Four former Borders employees were tracked down by Ben Freed, to see what they were up to after losing their jobs one year ago.
What does a person do when their career has revolved around books and there isn't much need for such work skills in the world?
If you're Peter Drogaris, a veteran of Waldenbooks before moving over to Borders, you don't have a full time job. Twenty years at Borders. It gives you a hint as to his age, which isn't twenty-something.
Older people, especially those in their fifties, simply haven't had any luck landing jobs because no one wants to invest in training, only to have the new employee retire a few years down the road. He is a member of the demographic that is hurting in the downturn, those who haven't looked for a job for decades because they thought they were secure.

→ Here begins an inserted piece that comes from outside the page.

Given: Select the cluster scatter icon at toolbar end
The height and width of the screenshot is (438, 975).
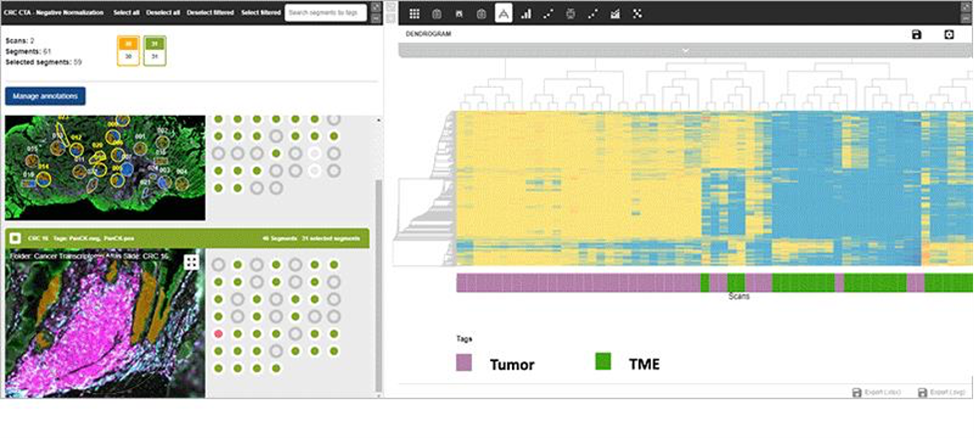Looking at the screenshot, I should coord(638,14).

Susan Aikens used to buy books for the Borders chain. She would have been courted by publishers who wanted their titles in the shops, the one who made the decisions on which children's books would be available and which would not.
Now she's buying camping gear for Dunham's. The new job isn't easy. She knew books, of course. She had to learn about camping gear, and learn fast. Imagine the stress of such a job, after losing the previous one. The fear of making mistakes, of getting fired, again, and there's the unemployment rate in Michigan above the national average.

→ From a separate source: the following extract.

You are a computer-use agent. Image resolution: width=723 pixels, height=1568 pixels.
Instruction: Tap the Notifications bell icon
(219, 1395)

Her husband, also once with Borders, landed a spot with a firm that connects farmers with consumers in an "eat local" movement. Unfortunately, their jobs are miles apart and Ms. Aikens faces a commute that can consume four hours of her day.
What is life like after Borders? A lot like any life after a company goes out of business. A lot like life for so many people, over 300,000 per week, who have to start over and oftentimes re-invent themselves.